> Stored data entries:
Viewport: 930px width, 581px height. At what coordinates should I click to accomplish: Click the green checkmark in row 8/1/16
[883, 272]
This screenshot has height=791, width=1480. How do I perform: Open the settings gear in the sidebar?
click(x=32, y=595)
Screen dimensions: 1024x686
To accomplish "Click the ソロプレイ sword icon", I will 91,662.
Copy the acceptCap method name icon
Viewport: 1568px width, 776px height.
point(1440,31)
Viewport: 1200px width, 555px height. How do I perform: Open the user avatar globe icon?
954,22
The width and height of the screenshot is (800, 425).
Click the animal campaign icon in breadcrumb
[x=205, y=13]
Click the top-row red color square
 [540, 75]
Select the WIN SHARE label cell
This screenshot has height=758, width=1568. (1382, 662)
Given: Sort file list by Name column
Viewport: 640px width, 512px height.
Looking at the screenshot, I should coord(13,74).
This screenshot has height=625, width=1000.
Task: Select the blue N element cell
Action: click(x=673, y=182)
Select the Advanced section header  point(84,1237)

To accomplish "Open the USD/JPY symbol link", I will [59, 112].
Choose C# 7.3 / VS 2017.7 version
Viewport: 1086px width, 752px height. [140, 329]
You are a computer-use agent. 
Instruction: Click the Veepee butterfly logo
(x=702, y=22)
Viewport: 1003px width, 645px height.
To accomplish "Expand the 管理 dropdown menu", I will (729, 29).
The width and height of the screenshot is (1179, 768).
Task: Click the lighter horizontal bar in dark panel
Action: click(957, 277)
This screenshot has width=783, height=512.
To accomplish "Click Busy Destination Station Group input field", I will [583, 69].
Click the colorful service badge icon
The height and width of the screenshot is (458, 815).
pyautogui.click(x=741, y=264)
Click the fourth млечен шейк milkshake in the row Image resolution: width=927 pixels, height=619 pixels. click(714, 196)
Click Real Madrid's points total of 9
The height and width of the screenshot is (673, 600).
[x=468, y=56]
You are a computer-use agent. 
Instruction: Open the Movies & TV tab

> TASK PROMPT:
Print out the data exactly once more.

> THE COMPLETED TASK:
Viewport: 930px width, 581px height. At what coordinates should I click to accomplish: Click the green checkmark in row 8/1/16
[883, 272]
This screenshot has height=791, width=1480. How do I perform: Open the settings gear in the sidebar?
click(x=32, y=595)
Screen dimensions: 1024x686
To accomplish "Click the ソロプレイ sword icon", I will 91,662.
Copy the acceptCap method name icon
Viewport: 1568px width, 776px height.
point(1440,31)
Viewport: 1200px width, 555px height. How do I perform: Open the user avatar globe icon?
954,22
The width and height of the screenshot is (800, 425).
Click the animal campaign icon in breadcrumb
[x=205, y=13]
Click the top-row red color square
 [540, 75]
Select the WIN SHARE label cell
This screenshot has height=758, width=1568. (1382, 662)
Given: Sort file list by Name column
Viewport: 640px width, 512px height.
Looking at the screenshot, I should coord(13,74).
This screenshot has height=625, width=1000.
Task: Select the blue N element cell
Action: click(x=673, y=182)
Select the Advanced section header  point(84,1237)

To accomplish "Open the USD/JPY symbol link", I will [59, 112].
Choose C# 7.3 / VS 2017.7 version
Viewport: 1086px width, 752px height. [140, 329]
You are a computer-use agent. 
Instruction: Click the Veepee butterfly logo
(x=702, y=22)
Viewport: 1003px width, 645px height.
To accomplish "Expand the 管理 dropdown menu", I will (729, 29).
The width and height of the screenshot is (1179, 768).
Task: Click the lighter horizontal bar in dark panel
Action: click(957, 277)
This screenshot has width=783, height=512.
To accomplish "Click Busy Destination Station Group input field", I will [583, 69].
Click the colorful service badge icon
The height and width of the screenshot is (458, 815).
pyautogui.click(x=741, y=264)
Click the fourth млечен шейк milkshake in the row Image resolution: width=927 pixels, height=619 pixels. click(714, 196)
Click Real Madrid's points total of 9
The height and width of the screenshot is (673, 600).
[x=468, y=56]
You are a computer-use agent. 
Instruction: Open the Movies & TV tab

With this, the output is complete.